**ITEMS:**
+++

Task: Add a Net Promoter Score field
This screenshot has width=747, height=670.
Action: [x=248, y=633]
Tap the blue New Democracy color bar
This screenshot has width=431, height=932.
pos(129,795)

+++

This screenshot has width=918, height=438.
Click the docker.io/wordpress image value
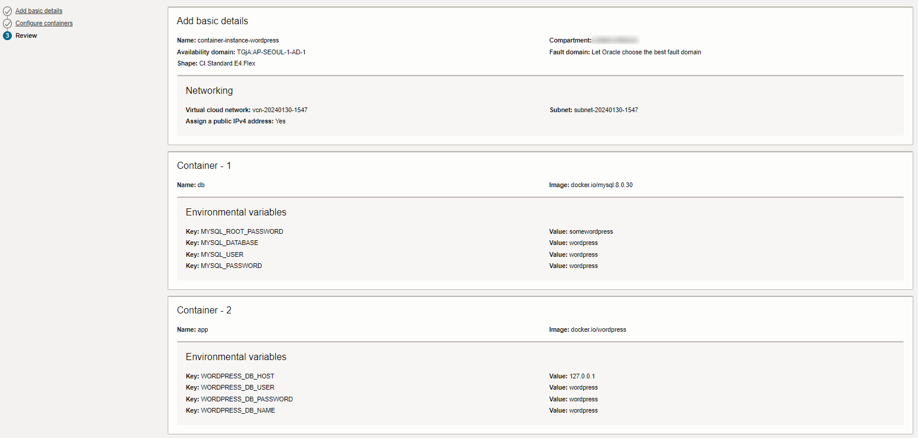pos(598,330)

+++

**PROBLEM REQUIREMENTS:** Rewrite as a numbered list the records from the line containing "Task: Add a Net Promoter Score field" through the line containing "pos(129,795)", leaving out blank lines.

**SOLUTION:**
1. Task: Add a Net Promoter Score field
2. This screenshot has width=747, height=670.
3. Action: [x=248, y=633]
4. Tap the blue New Democracy color bar
5. This screenshot has width=431, height=932.
6. pos(129,795)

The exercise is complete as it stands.